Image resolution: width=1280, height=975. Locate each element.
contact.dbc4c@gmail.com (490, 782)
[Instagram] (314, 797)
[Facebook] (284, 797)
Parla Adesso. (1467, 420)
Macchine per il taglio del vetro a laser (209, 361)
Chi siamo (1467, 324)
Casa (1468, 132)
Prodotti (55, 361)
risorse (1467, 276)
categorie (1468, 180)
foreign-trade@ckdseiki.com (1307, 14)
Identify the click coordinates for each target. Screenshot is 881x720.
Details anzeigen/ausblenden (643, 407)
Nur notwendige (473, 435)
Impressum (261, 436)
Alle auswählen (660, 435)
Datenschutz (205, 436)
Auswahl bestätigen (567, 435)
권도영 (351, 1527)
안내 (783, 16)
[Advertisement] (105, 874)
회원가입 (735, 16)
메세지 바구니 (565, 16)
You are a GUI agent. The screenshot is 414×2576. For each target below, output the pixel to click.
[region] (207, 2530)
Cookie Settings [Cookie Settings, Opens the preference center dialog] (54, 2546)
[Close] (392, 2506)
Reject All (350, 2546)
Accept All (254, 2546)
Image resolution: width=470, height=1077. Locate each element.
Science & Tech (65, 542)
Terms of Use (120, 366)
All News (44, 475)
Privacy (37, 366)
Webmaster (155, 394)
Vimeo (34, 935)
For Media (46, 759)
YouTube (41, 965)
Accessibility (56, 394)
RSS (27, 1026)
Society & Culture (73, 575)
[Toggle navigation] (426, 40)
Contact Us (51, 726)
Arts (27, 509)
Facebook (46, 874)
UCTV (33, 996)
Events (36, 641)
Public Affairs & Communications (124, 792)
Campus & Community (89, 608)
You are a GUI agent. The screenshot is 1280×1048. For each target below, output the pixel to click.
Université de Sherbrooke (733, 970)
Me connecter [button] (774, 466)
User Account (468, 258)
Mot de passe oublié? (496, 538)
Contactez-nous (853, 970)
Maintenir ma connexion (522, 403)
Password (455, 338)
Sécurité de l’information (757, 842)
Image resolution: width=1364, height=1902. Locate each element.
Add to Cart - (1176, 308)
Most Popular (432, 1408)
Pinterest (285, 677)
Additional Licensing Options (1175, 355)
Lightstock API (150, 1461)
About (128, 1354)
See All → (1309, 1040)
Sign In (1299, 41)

--------------------------------------------------

§ **EXERCISE INSTRUCTIONS**:
Please add 138 to every number in the coordinates and write out again every line from the line with "안내 (783, 16)" up to and including the line with "Add to Cart - (1176, 308)". Keep the lines that have no coordinates unchanged.

§ **ANSWER FOR THIS EXERCISE**:
안내 (921, 154)
[Advertisement] (243, 1012)
회원가입 (873, 154)
메세지 바구니 (703, 154)
You are a GUI agent. The screenshot is 414×2576. For each target below, output the pixel to click.
[region] (345, 2668)
Cookie Settings [Cookie Settings, Opens the preference center dialog] (192, 2684)
[Close] (530, 2644)
Reject All (488, 2684)
Accept All (392, 2684)
Image resolution: width=470, height=1077. Locate each element.
Science & Tech (203, 680)
Terms of Use (258, 504)
All News (182, 613)
Privacy (175, 504)
Webmaster (293, 532)
Vimeo (172, 1073)
For Media (184, 897)
YouTube (179, 1103)
Accessibility (194, 532)
RSS (165, 1164)
Society & Culture (211, 713)
[Toggle navigation] (564, 178)
Contact Us (189, 864)
Arts (165, 647)
Facebook (184, 1012)
UCTV (171, 1134)
Events (174, 779)
Public Affairs & Communications (262, 930)
Campus & Community (227, 746)
You are a GUI agent. The screenshot is 1280×1048. For each target below, output the pixel to click.
Université de Sherbrooke (871, 1108)
Me connecter [button] (912, 604)
User Account (606, 396)
Mot de passe oublié? (634, 676)
Contactez-nous (991, 1108)
Maintenir ma connexion (660, 541)
Password (593, 476)
Sécurité de l’information (895, 980)
Image resolution: width=1364, height=1902. Locate each element.
Add to Cart - (1314, 446)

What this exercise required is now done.